“I know,” cried Azalea gayly. “It’s the Carsons! Oh, ma, it’s Carin and her father and mother.”

Something gripped Mary McBirney’s loving, jealous heart. She knew why they were coming. She had asked them to come for this very thing, but when the rain had set in, it had seemed like an answer to her secret prayers—those prayers which she would not admit to herself that she prayed, and which were no more than her “heart’s sincere desire.”

The horses drew nearer; the words of the song could be heard.

“Now the day is over,
Night is drawing nigh—”

The three voices, softly blended, sang the familiar lines to the slow motion of their horses.
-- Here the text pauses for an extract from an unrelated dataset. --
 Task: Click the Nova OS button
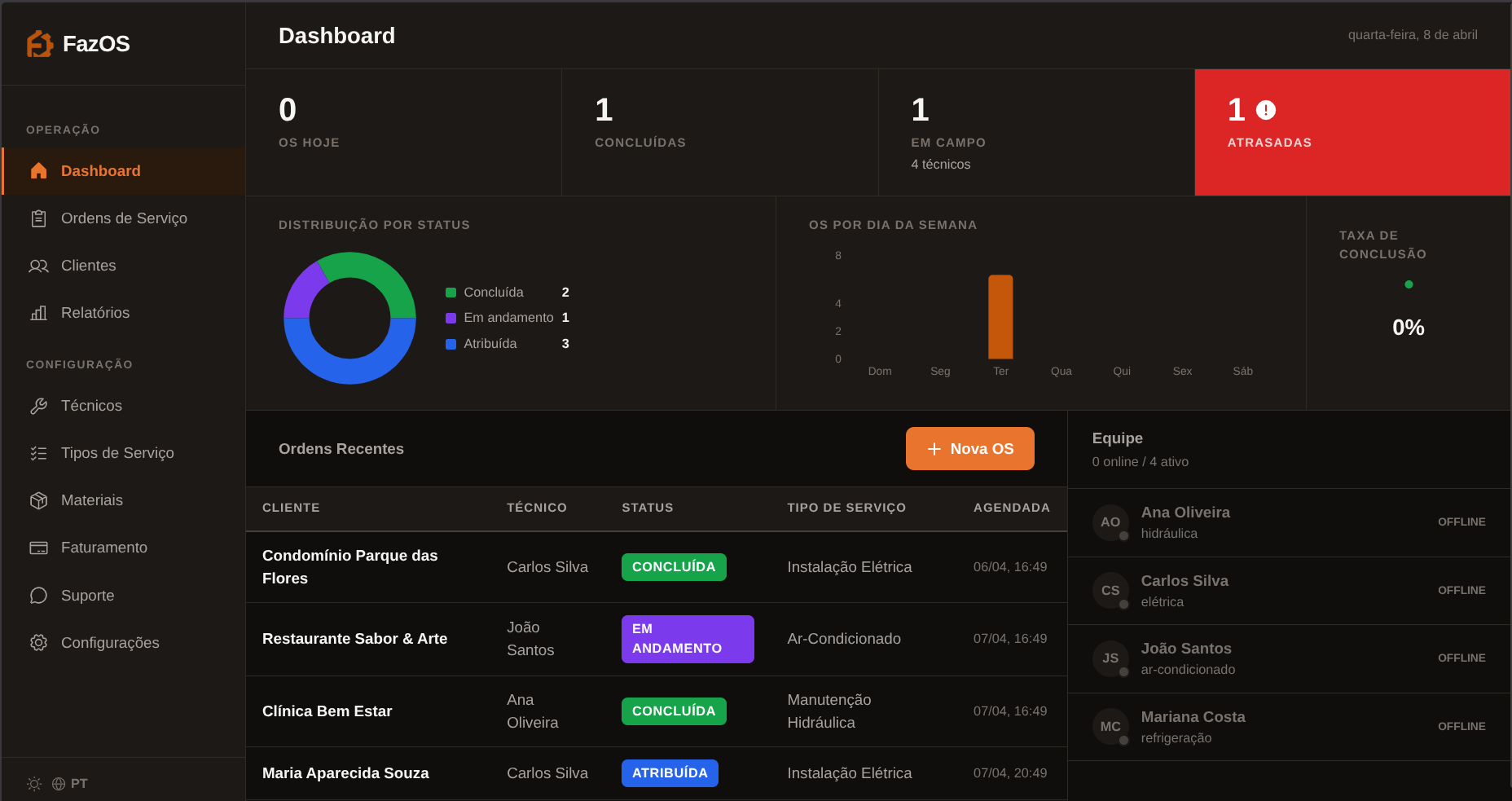[x=969, y=448]
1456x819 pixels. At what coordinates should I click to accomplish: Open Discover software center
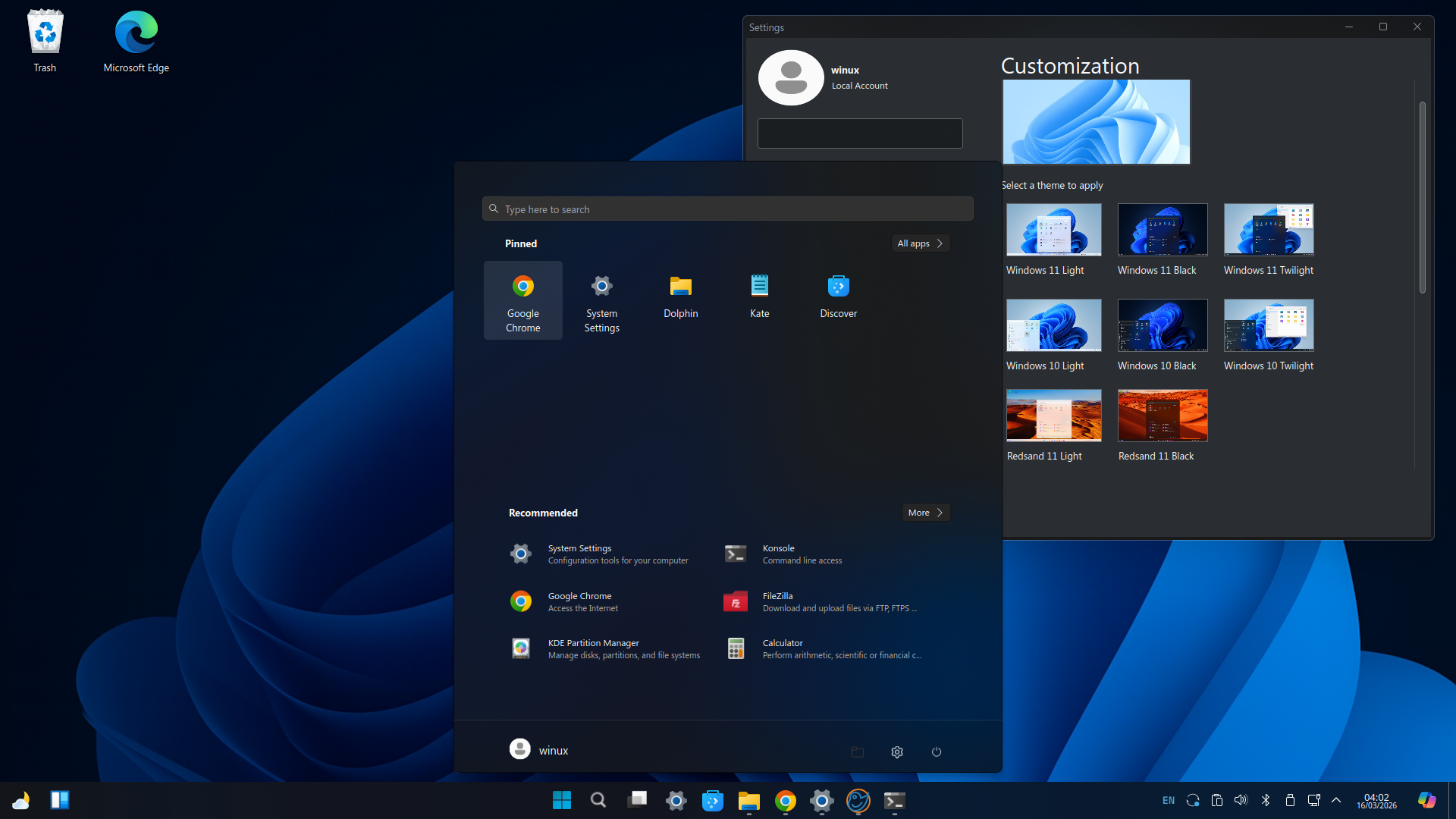[x=838, y=297]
Azalea ran to the edge of the “Outlook” and sent her clear voice, rested and refreshed from the strain it had undergone in the days of her enforced singing of noisy songs, ringing down the mountain side.

“Shadows of the evening,
Steal across the sky.”

The tightness at Ma McBirney’s heart increased. How like her Azalea was to these others—like them in voice and manner, and unafraid of them! They had heard her, for Mr. Carson interrupted himself to call out to her. Then the song went on, and there were four singing it.

“Jesus give the weary
Calm and sweet repose;
With Thy tenderest blessing,
May our eyelids close.”

Now the sounds grew fainter as the windings of the road took them away; then they swelled again, as the horses returned on the winding road. But Azalea sang on, delighting in the song her mother had taught her—the song that had comforted her when she had grown sick at heart at all the silly things she had been obliged to sing when she was “the show girl.”